Et elle se leva (en même temps que les têtes de la plupart des garçons), pour sortir de la salle sous les rires de ses amis. Alors qu'elle venait vers moi, elle pointait madame Opium du pouce en faisant semblant de fumer un joint imaginaire entre les deux doigts de son autre main. Madame Opium ressera son châle brun autour de ses épaules en bougonnant.
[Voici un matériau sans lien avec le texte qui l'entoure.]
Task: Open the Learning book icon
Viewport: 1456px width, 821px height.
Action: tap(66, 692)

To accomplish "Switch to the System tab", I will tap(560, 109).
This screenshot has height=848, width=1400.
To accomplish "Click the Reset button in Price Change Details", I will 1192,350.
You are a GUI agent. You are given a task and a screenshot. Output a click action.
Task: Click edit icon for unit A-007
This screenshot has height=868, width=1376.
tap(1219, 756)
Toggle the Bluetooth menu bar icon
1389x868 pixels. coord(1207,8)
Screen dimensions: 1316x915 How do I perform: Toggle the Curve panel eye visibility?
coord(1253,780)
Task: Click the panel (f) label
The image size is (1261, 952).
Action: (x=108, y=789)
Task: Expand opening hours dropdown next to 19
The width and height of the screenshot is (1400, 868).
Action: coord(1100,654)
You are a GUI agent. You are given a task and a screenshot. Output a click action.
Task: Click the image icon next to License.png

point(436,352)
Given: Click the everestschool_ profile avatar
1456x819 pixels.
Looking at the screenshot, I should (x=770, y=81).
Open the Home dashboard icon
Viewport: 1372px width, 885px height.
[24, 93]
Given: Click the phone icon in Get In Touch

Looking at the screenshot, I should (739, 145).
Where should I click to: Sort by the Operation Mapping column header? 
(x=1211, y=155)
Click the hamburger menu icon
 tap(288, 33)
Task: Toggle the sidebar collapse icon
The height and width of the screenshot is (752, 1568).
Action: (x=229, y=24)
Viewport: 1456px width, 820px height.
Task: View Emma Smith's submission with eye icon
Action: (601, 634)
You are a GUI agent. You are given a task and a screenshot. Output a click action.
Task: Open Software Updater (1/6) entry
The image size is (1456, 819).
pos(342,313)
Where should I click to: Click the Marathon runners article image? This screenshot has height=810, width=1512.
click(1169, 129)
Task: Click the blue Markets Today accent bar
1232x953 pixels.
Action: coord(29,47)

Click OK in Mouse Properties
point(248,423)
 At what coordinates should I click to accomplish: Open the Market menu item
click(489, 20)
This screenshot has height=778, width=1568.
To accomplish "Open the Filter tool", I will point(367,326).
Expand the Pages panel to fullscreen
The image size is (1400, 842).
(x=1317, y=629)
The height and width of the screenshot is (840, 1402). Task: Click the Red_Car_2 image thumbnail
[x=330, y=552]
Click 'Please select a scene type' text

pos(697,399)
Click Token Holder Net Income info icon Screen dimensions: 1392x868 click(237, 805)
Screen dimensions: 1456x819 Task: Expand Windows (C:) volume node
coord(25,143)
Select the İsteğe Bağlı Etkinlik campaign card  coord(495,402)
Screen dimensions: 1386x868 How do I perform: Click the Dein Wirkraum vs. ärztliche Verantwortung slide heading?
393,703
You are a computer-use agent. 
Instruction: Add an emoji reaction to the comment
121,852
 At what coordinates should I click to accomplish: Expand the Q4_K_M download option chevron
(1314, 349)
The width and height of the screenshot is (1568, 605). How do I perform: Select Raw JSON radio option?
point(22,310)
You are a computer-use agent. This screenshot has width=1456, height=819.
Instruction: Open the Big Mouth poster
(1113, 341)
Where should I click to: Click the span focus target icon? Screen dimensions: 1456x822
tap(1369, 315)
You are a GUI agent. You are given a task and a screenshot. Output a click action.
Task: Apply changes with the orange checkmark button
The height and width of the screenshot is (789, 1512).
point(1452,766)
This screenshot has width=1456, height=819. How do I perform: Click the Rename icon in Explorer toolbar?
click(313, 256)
Il était passablement énervant de parcourir le dossier de la jeune fille en subissant toutes les dix secondes le claquement de ses bulles de chewing-gum. Pourtant, j'étais agréablement surpris de découvrir que ses notes étaient bonnes dans toutes les matières (moins en philo, évidemment). C'était dans la colonne suivante, les appréciations, que le bât blessait. Insolence, bavardages, impolitesse, absences injustifiée. Je baissai le dossier que je tenais devant moi et contemplai son joli visage. Elle avait tout de la petite garce ultra-énervante. Beaucoup de chance, beaucoup de facilités, beaucoup de potentiel. Et surtout beaucoup d'orgueil. Et elle gâchait tout. J'ai faillit tomber de ma chaise quand elle m'a annoncé le plus sérieusement du monde qu'elle voulait se lancer dans le milieu de la chanson.
-Tu en es certaine ? Tu n'as pas d'...
-J'en suis certaine, je veux être chanteuse.
-Bon...Tu verras ça avec tes parents, j'imagine.
Ah, le sens des réalités...

L'élève suivant était pire, cependant.
-Tu t'appelles ?
-Pour lui. Black XS pour lui.
Un petit maigre qui voulait jouer les gros durs. Je lui fit enlever son blouson en cuir trop grand pour lui avant de l'inviter à s'assoir.
-Très bien, et donc tu aurais des questions concernant ton orientation ? Je suis là pour y répondre.
-Je..Oui j'y ai déjà pas mal réfléchit. Par où commencer...Et bien en fait je me demande depuis quelques temps si je ne serais pas attiré sexuellement par mon meilleur pote. Est ce que c'est normal ?
-Ce..Pardon ? Oui c'est...enfin non, ce n'est pas..Enfin. Je ne suis pas là pour parler de ce genre d'orientation, Black XS !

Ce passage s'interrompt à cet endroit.